How Suited Cards & Single Aces Can Be The End Of Your Poker Night
Don't Be A SAP
The biggest mistake that many losing Holdem players make is to play any two suited cards from any position which I refer to was ASAP. The second biggest mistake is playing a Single Ace from any Position. In my logbook I put the acronym SAP for this type of player and that is actually what many of them end up being when they play a single ace.
Pocket aces just about play themselves. You can play them from any position. There is not much thought involved, as the only decision you have to make pre-flop is whether or not to raise. Playing single aces need a little more thought.
Many players look down and see a single ace as one of their starting hands and get all excited. They think they have found a winning lottery ticket that they need only to bet to cash in. This is partly due to the fact that you will only have an ace in your starting hand about 15 percent of the time. But a single ace is not as strong as some players think it is. You can't play a single ace with a low kicker from any position if you want to be a winning player especially if it is unsuited.
You're Not Alone
You will be dealt at least one ace about 15 percent of the time before the flop, which means that 85 percent of the time you won't have an ace. Maybe that is the reason that players get so excited when they see an ace. The chances of one of your opponents holding an ace at the same time you do is directly related to the number of players in the game with you.
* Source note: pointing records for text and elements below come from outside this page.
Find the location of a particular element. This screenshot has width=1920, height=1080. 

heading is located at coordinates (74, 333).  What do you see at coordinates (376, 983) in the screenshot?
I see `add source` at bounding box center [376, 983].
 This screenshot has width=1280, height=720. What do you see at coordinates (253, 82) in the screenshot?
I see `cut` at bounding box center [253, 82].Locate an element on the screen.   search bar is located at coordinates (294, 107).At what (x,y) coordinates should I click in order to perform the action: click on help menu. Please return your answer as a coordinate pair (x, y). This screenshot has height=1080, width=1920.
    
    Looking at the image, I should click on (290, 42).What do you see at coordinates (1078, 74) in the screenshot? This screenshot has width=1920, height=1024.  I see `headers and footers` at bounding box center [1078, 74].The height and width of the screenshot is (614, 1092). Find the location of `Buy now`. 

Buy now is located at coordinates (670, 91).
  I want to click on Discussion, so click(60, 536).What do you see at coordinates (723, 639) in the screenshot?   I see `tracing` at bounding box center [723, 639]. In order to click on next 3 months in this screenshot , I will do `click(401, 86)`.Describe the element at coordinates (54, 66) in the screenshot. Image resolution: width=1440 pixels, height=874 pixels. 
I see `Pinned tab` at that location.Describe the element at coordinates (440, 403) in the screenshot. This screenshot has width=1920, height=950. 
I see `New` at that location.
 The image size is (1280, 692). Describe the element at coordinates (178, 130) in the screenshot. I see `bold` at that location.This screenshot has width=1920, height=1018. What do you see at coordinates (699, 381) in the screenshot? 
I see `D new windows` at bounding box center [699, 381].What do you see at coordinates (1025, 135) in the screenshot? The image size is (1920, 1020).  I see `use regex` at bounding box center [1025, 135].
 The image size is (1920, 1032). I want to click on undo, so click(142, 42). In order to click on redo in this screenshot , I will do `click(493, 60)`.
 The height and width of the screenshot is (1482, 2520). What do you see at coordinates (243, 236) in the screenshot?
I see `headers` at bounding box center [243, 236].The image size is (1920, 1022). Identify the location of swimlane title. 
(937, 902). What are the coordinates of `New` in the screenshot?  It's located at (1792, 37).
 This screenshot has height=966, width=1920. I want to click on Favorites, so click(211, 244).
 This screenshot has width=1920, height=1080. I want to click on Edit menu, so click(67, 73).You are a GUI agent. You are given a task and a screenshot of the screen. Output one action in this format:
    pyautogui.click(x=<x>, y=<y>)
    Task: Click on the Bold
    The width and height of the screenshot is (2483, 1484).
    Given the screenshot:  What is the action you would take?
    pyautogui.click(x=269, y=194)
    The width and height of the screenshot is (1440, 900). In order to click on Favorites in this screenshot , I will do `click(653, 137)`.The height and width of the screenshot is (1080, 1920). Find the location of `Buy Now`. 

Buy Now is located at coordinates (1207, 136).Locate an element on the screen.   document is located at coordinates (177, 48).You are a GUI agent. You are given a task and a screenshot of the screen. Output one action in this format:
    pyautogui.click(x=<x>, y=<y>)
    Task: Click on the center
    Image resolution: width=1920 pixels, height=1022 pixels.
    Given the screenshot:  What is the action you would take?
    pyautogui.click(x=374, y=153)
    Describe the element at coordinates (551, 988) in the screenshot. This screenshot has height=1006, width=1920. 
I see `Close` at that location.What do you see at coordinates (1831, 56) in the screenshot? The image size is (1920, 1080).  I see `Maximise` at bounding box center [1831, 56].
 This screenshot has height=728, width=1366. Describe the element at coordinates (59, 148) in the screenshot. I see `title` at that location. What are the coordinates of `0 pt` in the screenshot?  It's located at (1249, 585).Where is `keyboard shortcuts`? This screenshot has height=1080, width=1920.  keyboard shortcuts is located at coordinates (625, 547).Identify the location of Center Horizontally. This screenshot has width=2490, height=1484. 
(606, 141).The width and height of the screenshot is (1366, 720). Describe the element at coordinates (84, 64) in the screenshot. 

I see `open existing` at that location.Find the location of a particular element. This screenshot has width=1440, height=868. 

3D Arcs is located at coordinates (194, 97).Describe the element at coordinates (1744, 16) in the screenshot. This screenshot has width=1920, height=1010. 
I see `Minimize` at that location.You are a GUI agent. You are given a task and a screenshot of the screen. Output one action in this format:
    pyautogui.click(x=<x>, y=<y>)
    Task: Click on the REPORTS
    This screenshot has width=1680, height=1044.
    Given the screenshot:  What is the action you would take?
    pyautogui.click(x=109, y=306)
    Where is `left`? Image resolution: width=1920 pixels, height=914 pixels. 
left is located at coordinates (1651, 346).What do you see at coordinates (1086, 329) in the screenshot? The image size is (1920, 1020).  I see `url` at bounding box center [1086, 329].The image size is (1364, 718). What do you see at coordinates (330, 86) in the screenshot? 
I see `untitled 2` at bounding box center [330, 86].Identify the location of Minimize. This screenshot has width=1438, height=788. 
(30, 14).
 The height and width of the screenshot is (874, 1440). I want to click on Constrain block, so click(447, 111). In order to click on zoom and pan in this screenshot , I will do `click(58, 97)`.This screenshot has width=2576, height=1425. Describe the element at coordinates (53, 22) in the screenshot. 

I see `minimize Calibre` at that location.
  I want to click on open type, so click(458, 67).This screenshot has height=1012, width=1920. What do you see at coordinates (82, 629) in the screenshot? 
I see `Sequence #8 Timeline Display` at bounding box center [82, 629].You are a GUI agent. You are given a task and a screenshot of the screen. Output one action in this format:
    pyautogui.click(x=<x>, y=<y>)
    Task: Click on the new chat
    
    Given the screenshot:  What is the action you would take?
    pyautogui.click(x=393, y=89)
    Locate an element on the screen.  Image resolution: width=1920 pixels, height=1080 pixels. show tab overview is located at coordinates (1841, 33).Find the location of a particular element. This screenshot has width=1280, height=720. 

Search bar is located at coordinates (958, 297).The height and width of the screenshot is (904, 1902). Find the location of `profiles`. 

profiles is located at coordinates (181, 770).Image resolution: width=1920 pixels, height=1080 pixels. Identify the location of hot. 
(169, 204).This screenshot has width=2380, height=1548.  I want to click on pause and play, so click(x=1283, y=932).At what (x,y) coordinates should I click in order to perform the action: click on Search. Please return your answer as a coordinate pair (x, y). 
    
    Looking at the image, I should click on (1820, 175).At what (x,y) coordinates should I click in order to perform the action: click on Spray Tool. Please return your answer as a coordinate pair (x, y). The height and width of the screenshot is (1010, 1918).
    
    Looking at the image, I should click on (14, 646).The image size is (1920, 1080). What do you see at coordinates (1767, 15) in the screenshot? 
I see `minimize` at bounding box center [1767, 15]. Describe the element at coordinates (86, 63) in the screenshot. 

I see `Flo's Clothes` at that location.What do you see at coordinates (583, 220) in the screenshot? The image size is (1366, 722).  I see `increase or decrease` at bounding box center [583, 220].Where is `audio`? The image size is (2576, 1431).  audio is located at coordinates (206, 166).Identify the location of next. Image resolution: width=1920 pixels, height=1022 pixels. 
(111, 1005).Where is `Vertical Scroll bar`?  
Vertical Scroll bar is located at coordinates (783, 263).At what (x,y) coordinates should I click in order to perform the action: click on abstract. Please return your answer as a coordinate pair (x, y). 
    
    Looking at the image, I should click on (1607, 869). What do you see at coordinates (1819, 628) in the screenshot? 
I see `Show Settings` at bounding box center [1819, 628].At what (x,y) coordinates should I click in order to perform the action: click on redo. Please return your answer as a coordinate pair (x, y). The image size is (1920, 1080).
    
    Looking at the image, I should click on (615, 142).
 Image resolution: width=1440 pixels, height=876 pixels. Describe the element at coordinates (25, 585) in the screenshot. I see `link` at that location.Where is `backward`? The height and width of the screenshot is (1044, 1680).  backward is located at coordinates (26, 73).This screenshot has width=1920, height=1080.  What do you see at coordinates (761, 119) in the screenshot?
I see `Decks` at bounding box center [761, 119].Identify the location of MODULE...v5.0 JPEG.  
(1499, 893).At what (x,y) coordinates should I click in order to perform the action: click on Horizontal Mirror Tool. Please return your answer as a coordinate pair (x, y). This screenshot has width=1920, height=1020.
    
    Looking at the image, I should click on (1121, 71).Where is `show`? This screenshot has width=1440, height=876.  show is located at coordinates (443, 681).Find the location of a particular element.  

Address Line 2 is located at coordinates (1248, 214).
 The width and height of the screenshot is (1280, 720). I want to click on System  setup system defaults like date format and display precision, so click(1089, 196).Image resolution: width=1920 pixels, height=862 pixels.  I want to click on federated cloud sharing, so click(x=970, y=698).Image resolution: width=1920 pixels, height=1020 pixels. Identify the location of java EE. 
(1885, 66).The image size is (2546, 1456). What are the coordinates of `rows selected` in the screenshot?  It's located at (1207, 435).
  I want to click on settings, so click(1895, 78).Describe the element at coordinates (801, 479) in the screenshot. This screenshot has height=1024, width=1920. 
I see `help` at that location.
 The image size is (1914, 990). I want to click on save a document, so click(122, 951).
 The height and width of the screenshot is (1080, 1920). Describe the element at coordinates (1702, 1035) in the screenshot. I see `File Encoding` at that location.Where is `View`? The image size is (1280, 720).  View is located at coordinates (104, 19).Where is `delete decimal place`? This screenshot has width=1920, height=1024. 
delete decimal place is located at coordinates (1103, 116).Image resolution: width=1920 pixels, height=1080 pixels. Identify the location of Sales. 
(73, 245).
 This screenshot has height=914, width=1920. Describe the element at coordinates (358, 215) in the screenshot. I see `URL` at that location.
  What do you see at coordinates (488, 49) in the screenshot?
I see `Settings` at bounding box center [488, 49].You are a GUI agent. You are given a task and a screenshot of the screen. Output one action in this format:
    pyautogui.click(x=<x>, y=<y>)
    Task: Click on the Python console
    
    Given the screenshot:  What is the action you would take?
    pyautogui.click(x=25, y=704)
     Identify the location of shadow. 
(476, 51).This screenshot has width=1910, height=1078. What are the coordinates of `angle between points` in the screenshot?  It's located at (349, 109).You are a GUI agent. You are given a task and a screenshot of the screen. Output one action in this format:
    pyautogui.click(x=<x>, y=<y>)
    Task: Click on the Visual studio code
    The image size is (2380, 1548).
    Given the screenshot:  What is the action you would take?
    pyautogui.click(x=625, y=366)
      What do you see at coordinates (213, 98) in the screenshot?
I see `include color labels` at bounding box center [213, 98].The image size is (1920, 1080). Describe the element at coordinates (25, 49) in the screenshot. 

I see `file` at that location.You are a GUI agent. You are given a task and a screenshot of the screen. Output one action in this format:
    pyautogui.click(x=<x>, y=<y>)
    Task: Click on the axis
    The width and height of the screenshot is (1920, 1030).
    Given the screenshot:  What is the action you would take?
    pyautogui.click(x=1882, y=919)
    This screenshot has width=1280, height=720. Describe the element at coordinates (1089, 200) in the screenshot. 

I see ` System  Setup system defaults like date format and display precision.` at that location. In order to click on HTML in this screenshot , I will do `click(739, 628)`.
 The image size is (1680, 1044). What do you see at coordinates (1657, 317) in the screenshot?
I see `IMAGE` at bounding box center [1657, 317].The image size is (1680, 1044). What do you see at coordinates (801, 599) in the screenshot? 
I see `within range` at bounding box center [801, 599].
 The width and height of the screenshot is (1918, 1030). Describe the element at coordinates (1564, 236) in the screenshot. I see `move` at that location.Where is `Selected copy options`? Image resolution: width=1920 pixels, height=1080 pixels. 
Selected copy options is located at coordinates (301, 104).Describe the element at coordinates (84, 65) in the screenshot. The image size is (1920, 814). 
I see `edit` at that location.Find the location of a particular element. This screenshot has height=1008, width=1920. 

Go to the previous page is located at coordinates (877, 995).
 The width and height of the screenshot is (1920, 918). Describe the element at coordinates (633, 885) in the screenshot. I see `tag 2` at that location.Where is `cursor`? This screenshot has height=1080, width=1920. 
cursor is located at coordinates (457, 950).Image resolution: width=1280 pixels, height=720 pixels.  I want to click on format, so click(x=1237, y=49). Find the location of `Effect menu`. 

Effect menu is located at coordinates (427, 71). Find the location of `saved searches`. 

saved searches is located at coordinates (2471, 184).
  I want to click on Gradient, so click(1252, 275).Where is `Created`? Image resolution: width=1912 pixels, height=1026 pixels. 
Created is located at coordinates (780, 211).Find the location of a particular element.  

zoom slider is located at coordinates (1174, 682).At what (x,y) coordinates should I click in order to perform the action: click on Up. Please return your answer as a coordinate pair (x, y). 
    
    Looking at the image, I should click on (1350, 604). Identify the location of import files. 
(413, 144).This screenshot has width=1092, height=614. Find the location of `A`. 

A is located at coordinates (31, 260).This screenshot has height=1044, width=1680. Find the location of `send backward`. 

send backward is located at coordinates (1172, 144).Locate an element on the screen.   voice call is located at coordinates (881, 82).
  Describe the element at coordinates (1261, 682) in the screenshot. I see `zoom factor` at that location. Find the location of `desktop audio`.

If you are in a ten handed game and hold a single ace the probability that no one else holds an ace is about 25 percent. In other words, when you have an ace there is a 75 percent chance that someone else also has an ace as well. Playing a single ace from early position is incorrect because you can be raised and re-raised. If you don't flop an ace you will probably lose money and even if you do flop an ace you could be beat by a higher kicker.
The second card that is dealt with your ace is the kicker. If you play a single ace with a small kicker this is known as playing a weak ace. If there is another player in the hand who has a bigger kicker you will be a loser if an ace comes on the flop and your hand does not improve. For example hold Ace-five and the flop is: Ace -Queen- 8.
If one of your opponents holds an ace your chance of winning with your five as a kicker is very slim. Your opponent would have to hold a four, three or deuce in order for you to win. There are only 12 cards that he could hold that would make you a winner. If he held any of these low cards or Ace-five as well you would split the pot if the turn cards were higher than five. If he held a higher kicker you would lose.
Suited aces play well against a large filed. In late position in an unraised pot you can play a suited ace because of its flush potential. If you do make a flush you will have the nut flush but you have to remember that you will only make a flush about 5.77 percent of the time when you start suited. This is why you want to play your suited ace in a hand with many players. Playing a suited ace from early position is not advisable.
A Profitable Opportunity
If you are in a game and notice that many of the players are playing a single ace then you have the opportunity to make some money from them if you only play an ace with a strong kicker. Many players will refuse to fold a pair of aces even if they have a weak kicker. These players will call you all the way to the river only to be beaten by your strong kicker.
When there are five or more players in the hand a pair aces will only hold up about 35 percent of the time. A single ace will win even less often but still many players will stay in the hand with a single ace and call all the way to the river. If you want to be a winning player you will avoid playing an unsuited weak ace from any position.
Don't be a SAP! Learn to throw away those single aces when you are out of position. You will see a big improvement in your game and your wallet.
Until Next time remember:
Luck comes and goes.....Knowledge Stays Forever.